Dati sui bersagli del clic:
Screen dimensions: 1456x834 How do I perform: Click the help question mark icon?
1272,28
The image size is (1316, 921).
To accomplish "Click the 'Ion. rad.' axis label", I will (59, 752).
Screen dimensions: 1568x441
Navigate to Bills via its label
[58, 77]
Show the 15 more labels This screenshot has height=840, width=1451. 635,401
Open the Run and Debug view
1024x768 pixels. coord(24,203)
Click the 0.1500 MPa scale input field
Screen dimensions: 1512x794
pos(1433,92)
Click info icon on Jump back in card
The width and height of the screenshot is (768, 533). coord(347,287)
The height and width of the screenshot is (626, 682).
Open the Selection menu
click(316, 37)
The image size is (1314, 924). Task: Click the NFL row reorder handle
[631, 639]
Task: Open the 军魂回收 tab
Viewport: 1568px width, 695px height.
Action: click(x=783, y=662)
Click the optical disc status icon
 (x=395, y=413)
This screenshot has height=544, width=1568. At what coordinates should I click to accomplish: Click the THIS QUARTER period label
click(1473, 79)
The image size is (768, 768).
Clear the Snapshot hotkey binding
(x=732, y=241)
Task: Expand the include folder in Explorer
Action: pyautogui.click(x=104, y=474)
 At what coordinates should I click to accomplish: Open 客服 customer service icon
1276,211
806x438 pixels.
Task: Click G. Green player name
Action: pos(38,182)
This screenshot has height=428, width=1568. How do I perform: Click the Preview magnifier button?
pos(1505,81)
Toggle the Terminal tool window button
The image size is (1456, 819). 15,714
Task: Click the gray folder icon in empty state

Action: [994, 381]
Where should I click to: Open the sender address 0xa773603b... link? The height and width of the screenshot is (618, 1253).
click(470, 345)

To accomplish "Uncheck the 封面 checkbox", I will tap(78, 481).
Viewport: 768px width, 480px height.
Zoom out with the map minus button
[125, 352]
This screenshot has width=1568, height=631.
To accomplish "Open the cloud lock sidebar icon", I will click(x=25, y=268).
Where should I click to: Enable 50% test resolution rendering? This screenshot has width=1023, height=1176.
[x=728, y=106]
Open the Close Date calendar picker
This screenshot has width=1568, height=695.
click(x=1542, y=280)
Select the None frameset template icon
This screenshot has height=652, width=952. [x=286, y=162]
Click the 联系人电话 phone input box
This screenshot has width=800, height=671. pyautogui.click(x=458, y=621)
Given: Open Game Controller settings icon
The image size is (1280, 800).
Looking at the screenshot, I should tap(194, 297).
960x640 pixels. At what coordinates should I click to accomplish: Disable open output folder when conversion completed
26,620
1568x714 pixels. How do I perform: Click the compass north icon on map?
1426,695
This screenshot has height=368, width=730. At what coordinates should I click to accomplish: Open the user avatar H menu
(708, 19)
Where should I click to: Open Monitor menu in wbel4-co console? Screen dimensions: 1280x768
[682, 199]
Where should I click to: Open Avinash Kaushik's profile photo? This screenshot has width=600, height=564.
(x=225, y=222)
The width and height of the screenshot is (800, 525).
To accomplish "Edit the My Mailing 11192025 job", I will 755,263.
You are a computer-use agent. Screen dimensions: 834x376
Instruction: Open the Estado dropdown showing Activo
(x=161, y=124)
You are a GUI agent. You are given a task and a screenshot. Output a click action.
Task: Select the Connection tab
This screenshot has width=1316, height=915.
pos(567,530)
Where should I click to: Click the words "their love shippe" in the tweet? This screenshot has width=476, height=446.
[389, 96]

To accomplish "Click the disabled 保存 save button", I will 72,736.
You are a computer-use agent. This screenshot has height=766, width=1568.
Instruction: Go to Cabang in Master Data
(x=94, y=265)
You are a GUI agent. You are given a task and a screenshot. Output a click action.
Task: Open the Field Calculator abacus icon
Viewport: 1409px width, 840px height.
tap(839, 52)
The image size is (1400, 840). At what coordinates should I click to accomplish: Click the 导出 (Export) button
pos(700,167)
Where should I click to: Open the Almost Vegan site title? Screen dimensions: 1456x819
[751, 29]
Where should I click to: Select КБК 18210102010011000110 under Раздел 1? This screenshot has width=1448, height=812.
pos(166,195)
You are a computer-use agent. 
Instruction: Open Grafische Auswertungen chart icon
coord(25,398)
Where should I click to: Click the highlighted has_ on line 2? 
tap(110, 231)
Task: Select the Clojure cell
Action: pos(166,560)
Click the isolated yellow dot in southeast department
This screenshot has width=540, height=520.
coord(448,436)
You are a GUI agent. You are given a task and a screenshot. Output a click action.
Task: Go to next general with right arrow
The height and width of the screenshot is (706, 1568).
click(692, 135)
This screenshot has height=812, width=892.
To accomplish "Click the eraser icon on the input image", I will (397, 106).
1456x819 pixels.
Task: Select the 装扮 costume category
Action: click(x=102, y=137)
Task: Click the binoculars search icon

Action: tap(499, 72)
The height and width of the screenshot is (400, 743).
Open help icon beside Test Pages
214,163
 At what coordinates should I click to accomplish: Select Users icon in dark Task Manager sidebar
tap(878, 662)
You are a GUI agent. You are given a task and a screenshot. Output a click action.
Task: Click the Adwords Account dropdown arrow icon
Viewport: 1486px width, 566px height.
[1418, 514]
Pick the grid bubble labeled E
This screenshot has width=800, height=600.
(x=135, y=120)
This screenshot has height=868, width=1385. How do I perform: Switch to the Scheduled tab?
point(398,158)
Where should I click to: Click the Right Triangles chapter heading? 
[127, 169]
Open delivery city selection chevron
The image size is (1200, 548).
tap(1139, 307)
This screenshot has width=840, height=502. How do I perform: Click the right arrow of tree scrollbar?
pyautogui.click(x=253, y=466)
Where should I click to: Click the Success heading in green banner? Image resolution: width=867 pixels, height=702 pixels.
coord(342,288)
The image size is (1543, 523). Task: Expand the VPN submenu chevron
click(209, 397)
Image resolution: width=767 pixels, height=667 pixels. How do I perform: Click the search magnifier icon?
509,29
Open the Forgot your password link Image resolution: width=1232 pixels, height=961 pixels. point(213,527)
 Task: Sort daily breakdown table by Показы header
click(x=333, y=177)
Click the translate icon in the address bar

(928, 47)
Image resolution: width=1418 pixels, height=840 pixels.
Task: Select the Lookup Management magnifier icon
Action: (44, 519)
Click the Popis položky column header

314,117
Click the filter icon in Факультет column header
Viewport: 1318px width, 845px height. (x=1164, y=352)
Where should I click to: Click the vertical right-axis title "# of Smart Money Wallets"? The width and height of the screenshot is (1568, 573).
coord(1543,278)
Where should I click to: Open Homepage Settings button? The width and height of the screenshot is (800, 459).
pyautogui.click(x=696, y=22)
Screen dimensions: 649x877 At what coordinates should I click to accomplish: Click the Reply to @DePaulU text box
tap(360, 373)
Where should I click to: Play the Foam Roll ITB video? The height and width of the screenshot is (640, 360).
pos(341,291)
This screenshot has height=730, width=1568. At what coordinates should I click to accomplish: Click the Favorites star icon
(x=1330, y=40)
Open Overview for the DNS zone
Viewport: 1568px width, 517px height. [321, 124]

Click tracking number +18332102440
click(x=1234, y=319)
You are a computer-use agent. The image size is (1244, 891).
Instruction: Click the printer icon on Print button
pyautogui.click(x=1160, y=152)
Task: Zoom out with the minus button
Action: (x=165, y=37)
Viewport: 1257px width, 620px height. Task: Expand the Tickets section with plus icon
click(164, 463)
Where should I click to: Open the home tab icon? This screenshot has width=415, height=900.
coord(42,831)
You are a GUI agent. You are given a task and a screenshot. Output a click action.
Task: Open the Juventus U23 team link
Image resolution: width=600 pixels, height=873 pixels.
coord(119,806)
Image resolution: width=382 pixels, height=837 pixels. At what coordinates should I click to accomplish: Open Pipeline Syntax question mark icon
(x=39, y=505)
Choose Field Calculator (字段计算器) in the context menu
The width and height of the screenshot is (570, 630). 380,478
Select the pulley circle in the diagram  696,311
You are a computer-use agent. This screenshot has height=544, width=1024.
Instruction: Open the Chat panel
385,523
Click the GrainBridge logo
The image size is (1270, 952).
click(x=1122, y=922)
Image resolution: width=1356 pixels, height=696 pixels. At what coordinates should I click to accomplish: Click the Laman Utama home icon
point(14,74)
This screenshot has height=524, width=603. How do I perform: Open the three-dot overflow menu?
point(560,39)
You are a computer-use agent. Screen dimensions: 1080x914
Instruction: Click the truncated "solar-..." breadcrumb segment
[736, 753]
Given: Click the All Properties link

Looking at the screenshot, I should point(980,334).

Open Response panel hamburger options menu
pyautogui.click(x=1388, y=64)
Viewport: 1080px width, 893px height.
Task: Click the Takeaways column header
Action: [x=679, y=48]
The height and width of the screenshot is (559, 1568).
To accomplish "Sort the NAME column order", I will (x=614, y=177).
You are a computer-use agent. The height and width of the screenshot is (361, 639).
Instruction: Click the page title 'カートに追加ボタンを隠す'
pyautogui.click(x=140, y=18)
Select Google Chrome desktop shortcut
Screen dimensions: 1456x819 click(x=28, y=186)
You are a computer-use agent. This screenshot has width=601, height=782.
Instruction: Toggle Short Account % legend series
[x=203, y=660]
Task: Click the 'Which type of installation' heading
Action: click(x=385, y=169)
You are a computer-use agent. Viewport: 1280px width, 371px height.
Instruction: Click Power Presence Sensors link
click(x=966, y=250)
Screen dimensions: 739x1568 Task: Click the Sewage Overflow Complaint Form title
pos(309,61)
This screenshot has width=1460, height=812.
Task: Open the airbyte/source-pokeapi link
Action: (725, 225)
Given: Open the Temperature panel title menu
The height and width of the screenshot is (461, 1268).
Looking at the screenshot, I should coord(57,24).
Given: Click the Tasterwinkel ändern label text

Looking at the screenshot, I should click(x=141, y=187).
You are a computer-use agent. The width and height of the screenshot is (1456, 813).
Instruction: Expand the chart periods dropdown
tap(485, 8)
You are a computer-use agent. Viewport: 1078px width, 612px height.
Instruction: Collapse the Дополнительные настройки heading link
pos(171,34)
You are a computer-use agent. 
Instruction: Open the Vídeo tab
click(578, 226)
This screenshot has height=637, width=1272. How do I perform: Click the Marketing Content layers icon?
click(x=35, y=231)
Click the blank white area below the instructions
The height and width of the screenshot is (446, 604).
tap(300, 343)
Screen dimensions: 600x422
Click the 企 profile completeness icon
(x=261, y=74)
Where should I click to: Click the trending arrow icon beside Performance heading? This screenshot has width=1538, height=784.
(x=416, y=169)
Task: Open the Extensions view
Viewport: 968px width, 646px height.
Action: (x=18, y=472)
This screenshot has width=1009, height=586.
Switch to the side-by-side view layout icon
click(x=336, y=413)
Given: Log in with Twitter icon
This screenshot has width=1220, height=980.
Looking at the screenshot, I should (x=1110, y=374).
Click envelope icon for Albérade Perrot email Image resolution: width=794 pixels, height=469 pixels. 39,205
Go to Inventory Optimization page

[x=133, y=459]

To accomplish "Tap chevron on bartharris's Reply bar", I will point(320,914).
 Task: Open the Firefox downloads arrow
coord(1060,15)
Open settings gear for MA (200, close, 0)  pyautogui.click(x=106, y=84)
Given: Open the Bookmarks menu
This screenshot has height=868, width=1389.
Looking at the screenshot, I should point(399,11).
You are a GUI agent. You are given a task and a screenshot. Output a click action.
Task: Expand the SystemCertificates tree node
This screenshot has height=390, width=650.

#### Consegna
Trascrivi senza alcuna modifica le righe dei record a partire da quella che contiene "has height=766, width=1568." fino a quella che contiene "tap(839, 52)", entrambe comprese.

#### Svolgimento
You are a computer-use agent. This screenshot has height=766, width=1568.
Instruction: Go to Cabang in Master Data
(x=94, y=265)
You are a GUI agent. You are given a task and a screenshot. Output a click action.
Task: Open the Field Calculator abacus icon
Viewport: 1409px width, 840px height.
tap(839, 52)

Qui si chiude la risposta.